» **HOW TO COMPLETE THIS TASK**
Would you please restate the data exactly as it stands, apart from the pictures?

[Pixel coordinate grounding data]
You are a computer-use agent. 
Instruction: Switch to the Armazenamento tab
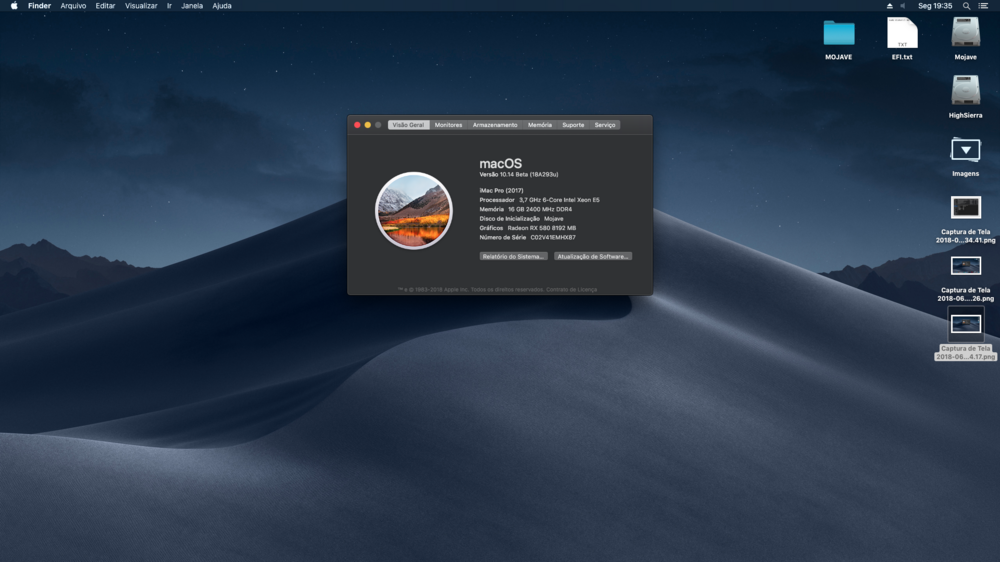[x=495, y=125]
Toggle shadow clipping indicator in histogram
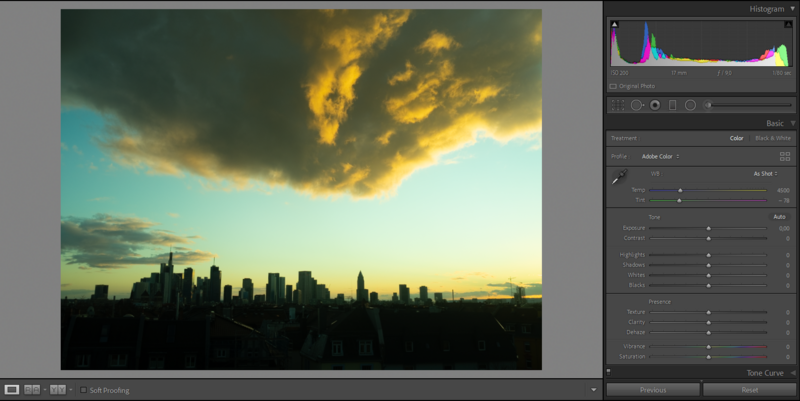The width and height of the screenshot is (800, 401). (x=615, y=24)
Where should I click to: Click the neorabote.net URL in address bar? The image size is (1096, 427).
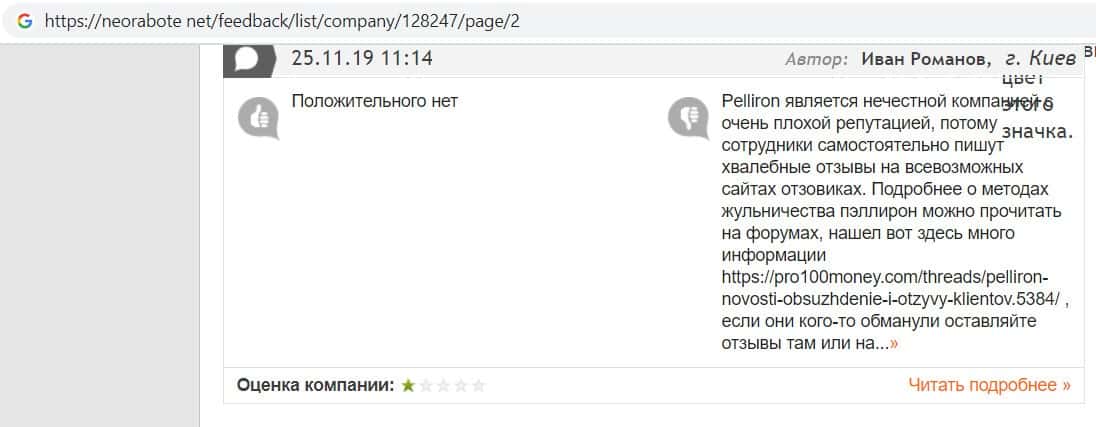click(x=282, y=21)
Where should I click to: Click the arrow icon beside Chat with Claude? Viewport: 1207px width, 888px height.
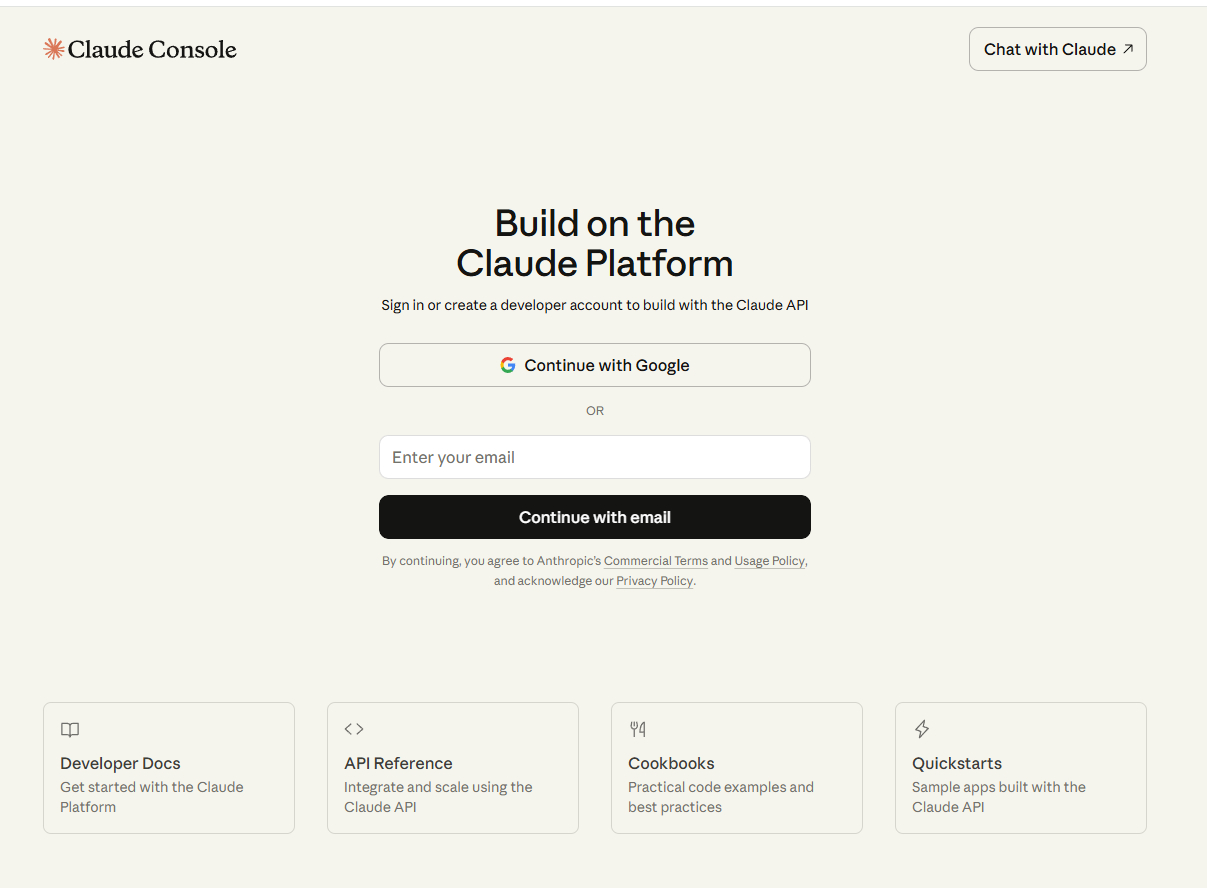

» **EXERCISE RESULT**
You are a computer-use agent. 
Instruction: Switch to the Armazenamento tab
[x=495, y=125]
Toggle shadow clipping indicator in histogram
The width and height of the screenshot is (800, 401). (x=615, y=24)
Where should I click to: Click the neorabote.net URL in address bar? The image size is (1096, 427).
click(x=282, y=21)
Where should I click to: Click the arrow icon beside Chat with Claude? Viewport: 1207px width, 888px height.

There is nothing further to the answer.